### Document segment
○ ○ ○ ○ ○

- Born: Frances Elliott Mann October 6, 1853 Yarmouth, Maine, US
- Died: February 6, 1935 (aged 81) Washington, D.C., US
- Education: Colby College
- Occupations: Educator and school president
- Employer(s): Hall-Noyes School Central High School
- Known for: founder of Sigma Kappa

= Frances Elliott Mann Hall =

American educator and sorority founder

Frances Elliott Mann Hall (October 6, 1853 - February 6, 1935) was an American educator, school administrator, and one of the five founders of Sigma Kappa sorority. She opened and operated the Hall-Noyes School in Washington, D.C.

== Early life ==
Frances Elliott Mann was born on October 6, 1853, in Yarmouth, Maine. She was a high school teacher in Rockport, Massachusetts. She felt she needed better professional training and enrolled in Colby College when she was in her early twenties. Colby College was the first New England college to admit women along with men. While at Colby, Mann was a founder of the Sigma Kappa sorority. However, she had to leave college in her junior year because of astigmatic headaches.

○ ○ ○ ○ ○

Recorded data
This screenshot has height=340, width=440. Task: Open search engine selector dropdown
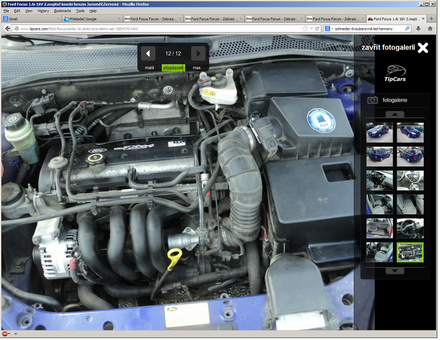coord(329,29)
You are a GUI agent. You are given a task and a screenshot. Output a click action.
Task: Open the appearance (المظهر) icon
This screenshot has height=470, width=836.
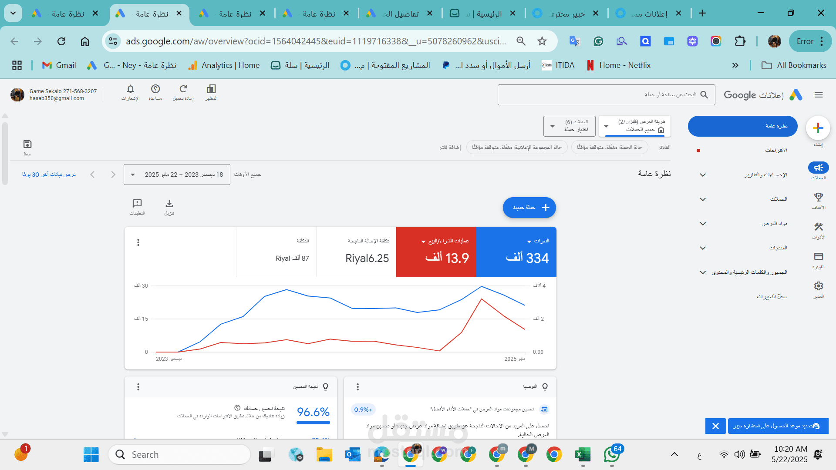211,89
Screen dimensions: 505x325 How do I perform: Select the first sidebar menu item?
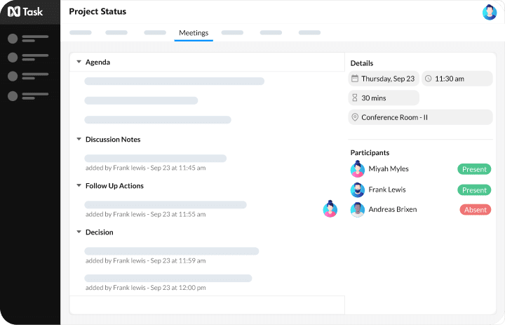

○ ○ ○ ○ ○

### Work to do
- a) Reproduce the biography of Frances Elliott Mann Hall in full, word for word.
- b) From the rows, pick out each line containing the word "This" and copy those lines.

### Full answers
- a)
- Born: Frances Elliott Mann October 6, 1853 Yarmouth, Maine, US
- Died: February 6, 1935 (aged 81) Washington, D.C., US
- Education: Colby College
- Occupations: Educator and school president
- Employer(s): Hall-Noyes School Central High School
- Known for: founder of Sigma Kappa

= Frances Elliott Mann Hall =

American educator and sorority founder

Frances Elliott Mann Hall (October 6, 1853 - February 6, 1935) was an American educator, school administrator, and one of the five founders of Sigma Kappa sorority. She opened and operated the Hall-Noyes School in Washington, D.C.

== Early life ==
Frances Elliott Mann was born on October 6, 1853, in Yarmouth, Maine. She was a high school teacher in Rockport, Massachusetts. She felt she needed better professional training and enrolled in Colby College when she was in her early twenties. Colby College was the first New England college to admit women along with men. While at Colby, Mann was a founder of the Sigma Kappa sorority. However, she had to leave college in her junior year because of astigmatic headaches.

- b)
This screenshot has height=340, width=440. Task: Open search engine selector dropdown
This screenshot has height=470, width=836.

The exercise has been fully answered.